WHAT IS A CARDIAC RESYNCHRONIZATION THERAPY IMPLANTABLE CARDIOVERTER DEFIBRILLATOR (CRT-D)?
An implantable cardioverter defibrillator (ICD) is a microcomputer that is implanted under the skin of your upper chest area. It is small enough to fit in the palm of your hand. It monitors your heart rate and delivers therapy in the form of small electrical pulses. A cardiac resynchronization therapy implantable cardioverter defibrillator (CRT-D) is a type of specialized ICD used to treat heart failure.
HOW A CRT-D WORKS
Once implanted, an ICD detects your heart rhythm through one or more thin, insulated wires called leads, which are placed on or inside the heart muscle and attached to the device. The leads transmit your heart rate information to the device.
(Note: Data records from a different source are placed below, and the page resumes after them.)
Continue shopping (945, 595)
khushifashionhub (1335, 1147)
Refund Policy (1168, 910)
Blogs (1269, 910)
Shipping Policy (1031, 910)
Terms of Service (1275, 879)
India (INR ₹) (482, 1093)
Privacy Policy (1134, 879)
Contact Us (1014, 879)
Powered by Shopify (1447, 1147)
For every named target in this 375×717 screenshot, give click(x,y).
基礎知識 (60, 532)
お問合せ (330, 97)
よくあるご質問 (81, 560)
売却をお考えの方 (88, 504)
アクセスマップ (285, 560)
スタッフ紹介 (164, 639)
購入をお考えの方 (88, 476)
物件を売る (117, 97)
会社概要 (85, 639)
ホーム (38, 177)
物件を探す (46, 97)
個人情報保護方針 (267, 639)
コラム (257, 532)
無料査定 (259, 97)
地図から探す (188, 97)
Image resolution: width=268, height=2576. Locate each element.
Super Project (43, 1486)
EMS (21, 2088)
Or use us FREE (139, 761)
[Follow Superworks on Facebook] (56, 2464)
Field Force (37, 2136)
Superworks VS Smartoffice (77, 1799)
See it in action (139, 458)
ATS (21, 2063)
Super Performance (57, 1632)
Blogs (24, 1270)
CRT-Ds are a type of ICD that have an additional lead that attaches to the left ventricle, the primary pumping chamber of the heart, which makes the left ventricle beat at the same time as the right. When an abnormal heart rhythm occurs, your CRT-D sends an electric shock to your heart muscle. Sometimes the defibrillating shock is uncomfortable. Whether you can feel it or not, your CRT-D is doing its work.
CRT-Ds can provide lower- or higher-energy therapy to treat heart failure, depending on the need.